■ What the task requires
Reproduce, from the lines below, exactly the stretch that begins at the line containing "Wien • (246, 452)" and ends at the line containing "Wien • (210, 1432)", both included.

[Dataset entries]
----

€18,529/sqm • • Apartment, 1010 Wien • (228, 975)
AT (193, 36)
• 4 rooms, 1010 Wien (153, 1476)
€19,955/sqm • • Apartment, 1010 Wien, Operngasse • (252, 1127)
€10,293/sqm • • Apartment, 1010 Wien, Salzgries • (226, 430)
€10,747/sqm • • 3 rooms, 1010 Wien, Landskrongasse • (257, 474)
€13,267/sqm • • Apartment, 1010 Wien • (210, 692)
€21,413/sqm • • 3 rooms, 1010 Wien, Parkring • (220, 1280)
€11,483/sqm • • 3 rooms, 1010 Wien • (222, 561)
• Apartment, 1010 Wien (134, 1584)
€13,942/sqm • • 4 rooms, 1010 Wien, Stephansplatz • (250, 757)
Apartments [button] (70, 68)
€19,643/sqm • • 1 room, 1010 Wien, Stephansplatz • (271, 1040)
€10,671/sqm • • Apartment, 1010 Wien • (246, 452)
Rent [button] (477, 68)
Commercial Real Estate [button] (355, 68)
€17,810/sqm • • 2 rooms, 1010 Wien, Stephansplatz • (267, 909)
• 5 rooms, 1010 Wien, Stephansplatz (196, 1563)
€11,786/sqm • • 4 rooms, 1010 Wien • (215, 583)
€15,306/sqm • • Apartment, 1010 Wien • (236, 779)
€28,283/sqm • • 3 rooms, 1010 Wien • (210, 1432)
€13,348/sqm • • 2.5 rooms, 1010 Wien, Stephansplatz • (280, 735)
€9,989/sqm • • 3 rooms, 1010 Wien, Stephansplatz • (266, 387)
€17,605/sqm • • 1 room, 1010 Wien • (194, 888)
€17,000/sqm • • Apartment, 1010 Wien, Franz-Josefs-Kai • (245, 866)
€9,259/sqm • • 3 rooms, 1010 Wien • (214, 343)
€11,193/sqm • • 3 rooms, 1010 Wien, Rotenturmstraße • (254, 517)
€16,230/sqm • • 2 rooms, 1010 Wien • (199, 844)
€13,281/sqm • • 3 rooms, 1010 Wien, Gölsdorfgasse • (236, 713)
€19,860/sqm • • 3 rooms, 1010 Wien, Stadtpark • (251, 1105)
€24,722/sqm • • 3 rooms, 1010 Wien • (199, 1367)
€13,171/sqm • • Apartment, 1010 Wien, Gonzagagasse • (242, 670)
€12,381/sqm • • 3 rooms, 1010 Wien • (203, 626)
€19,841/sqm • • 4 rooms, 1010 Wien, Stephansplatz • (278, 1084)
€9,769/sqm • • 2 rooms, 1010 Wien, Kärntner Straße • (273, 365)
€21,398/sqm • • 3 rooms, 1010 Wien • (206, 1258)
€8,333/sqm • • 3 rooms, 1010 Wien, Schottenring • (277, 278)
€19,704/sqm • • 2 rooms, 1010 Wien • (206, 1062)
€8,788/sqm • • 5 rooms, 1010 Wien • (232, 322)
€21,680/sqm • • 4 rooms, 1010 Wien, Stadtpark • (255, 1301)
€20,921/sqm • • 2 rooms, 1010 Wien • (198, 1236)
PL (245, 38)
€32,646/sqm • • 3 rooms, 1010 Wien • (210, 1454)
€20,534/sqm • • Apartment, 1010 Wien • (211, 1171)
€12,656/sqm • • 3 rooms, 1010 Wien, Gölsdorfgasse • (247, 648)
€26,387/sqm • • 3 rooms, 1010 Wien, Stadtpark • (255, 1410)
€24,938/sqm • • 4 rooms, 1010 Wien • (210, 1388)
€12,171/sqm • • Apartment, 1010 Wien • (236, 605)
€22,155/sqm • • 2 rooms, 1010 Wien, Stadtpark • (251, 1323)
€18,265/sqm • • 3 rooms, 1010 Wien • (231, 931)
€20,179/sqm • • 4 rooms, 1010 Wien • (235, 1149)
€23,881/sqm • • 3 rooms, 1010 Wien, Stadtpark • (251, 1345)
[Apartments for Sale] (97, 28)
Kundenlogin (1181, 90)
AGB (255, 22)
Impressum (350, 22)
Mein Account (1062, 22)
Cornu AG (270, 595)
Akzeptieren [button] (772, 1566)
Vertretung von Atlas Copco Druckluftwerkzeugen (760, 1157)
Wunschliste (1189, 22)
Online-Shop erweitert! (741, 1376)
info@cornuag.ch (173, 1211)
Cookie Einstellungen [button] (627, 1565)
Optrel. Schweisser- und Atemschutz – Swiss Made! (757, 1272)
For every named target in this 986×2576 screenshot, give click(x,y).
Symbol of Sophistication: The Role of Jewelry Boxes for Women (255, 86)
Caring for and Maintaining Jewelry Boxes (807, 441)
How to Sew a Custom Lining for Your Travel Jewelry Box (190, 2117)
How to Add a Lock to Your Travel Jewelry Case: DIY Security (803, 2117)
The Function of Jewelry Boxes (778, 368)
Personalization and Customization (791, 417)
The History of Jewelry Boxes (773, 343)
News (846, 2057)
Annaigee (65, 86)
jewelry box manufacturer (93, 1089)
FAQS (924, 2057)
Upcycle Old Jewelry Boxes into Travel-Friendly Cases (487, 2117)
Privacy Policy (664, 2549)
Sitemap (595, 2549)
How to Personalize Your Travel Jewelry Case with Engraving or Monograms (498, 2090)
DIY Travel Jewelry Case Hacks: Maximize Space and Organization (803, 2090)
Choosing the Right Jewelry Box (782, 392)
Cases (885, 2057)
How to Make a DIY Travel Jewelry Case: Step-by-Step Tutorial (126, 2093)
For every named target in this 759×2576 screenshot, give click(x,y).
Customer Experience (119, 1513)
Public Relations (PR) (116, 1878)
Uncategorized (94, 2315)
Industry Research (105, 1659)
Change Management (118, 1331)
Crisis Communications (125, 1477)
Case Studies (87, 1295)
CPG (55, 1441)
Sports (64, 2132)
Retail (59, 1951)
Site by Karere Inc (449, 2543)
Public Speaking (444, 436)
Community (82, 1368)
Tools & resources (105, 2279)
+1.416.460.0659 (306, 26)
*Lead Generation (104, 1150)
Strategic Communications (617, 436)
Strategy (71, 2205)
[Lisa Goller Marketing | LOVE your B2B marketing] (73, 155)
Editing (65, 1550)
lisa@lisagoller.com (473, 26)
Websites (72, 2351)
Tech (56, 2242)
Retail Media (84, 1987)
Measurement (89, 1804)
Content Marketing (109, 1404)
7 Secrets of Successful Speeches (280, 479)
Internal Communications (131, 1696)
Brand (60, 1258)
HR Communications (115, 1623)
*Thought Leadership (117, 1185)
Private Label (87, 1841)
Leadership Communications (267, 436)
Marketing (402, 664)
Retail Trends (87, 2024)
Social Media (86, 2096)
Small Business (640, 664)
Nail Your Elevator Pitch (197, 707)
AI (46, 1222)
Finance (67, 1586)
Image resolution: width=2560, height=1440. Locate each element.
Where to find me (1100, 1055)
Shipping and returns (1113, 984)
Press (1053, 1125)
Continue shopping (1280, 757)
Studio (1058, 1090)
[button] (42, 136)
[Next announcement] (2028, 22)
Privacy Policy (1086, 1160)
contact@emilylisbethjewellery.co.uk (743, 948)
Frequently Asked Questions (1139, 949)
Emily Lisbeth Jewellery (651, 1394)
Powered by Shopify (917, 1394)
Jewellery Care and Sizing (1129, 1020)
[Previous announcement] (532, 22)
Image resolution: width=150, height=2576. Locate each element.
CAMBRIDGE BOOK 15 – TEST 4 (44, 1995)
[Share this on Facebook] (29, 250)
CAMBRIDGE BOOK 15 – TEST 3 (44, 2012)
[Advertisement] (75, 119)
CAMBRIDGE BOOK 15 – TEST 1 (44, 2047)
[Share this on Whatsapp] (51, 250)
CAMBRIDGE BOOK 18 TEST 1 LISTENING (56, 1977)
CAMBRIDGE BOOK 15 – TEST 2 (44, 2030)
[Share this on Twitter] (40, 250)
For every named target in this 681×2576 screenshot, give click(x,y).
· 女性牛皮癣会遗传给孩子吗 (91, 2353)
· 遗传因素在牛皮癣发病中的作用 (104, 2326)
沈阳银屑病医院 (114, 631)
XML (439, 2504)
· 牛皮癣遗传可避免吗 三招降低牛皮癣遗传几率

----

■ Written response
€10,671/sqm • • Apartment, 1010 Wien • (246, 452)
Rent [button] (477, 68)
Commercial Real Estate [button] (355, 68)
€17,810/sqm • • 2 rooms, 1010 Wien, Stephansplatz • (267, 909)
• 5 rooms, 1010 Wien, Stephansplatz (196, 1563)
€11,786/sqm • • 4 rooms, 1010 Wien • (215, 583)
€15,306/sqm • • Apartment, 1010 Wien • (236, 779)
€28,283/sqm • • 3 rooms, 1010 Wien • (210, 1432)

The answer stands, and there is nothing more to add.